Developer: NASA / IAU
Initial release: 1981

Frequently Asked Questions

Why convert HRZ to FTS?

Most people lack software for HRZ. Converting to FTS ensures your SSTV images are viewable everywhere — from phones to desktops.

What programs open FTS?

Any modern image viewer opens FTS — Windows Photos, macOS Preview, GIMP, Photoshop, and web browsers all support it.

Can I convert on a phone or tablet?

Absolutely — the online converter works in mobile browsers just as well as on desktop. No app installation is required at all.

What is the HRZ format?

HRZ is used in amateur radio slow-scan television.
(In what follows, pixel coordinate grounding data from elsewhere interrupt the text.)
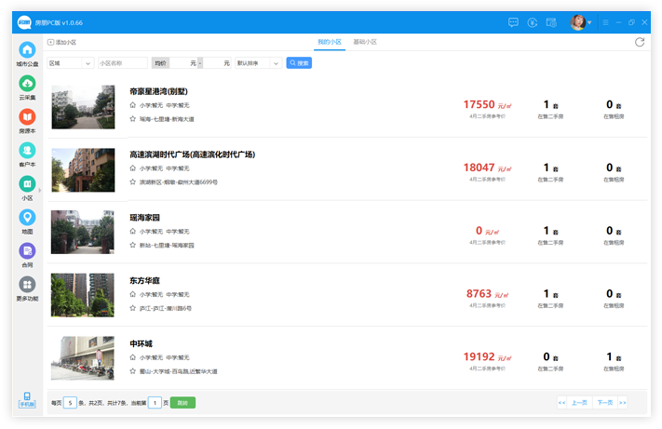Expand the user avatar dropdown arrow
This screenshot has height=429, width=662.
pos(590,22)
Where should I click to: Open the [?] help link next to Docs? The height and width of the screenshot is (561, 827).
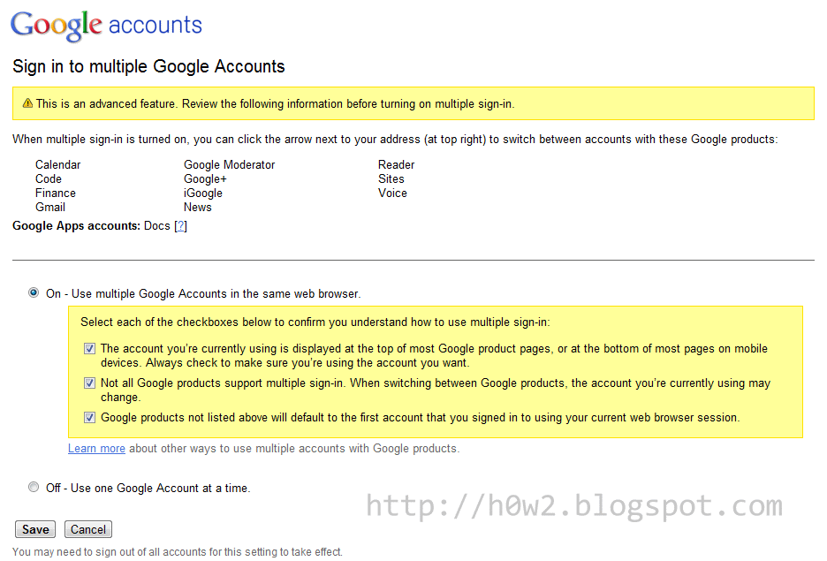click(180, 225)
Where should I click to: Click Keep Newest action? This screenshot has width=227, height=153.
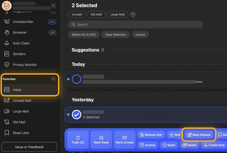(x=199, y=135)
It stores radio-transmitted images and ham radio communication — converting to FTS makes this data universally accessible.

Is the output quality comparable?

The conversion extracts the best possible quality from your HRZ data. The FTS output reflects the format's capabilities accurately.

Can I convert multiple HRZ images at once?

Yes — upload several HRZ images in one session and convert them all to FTS simultaneously. Batch processing saves significant time.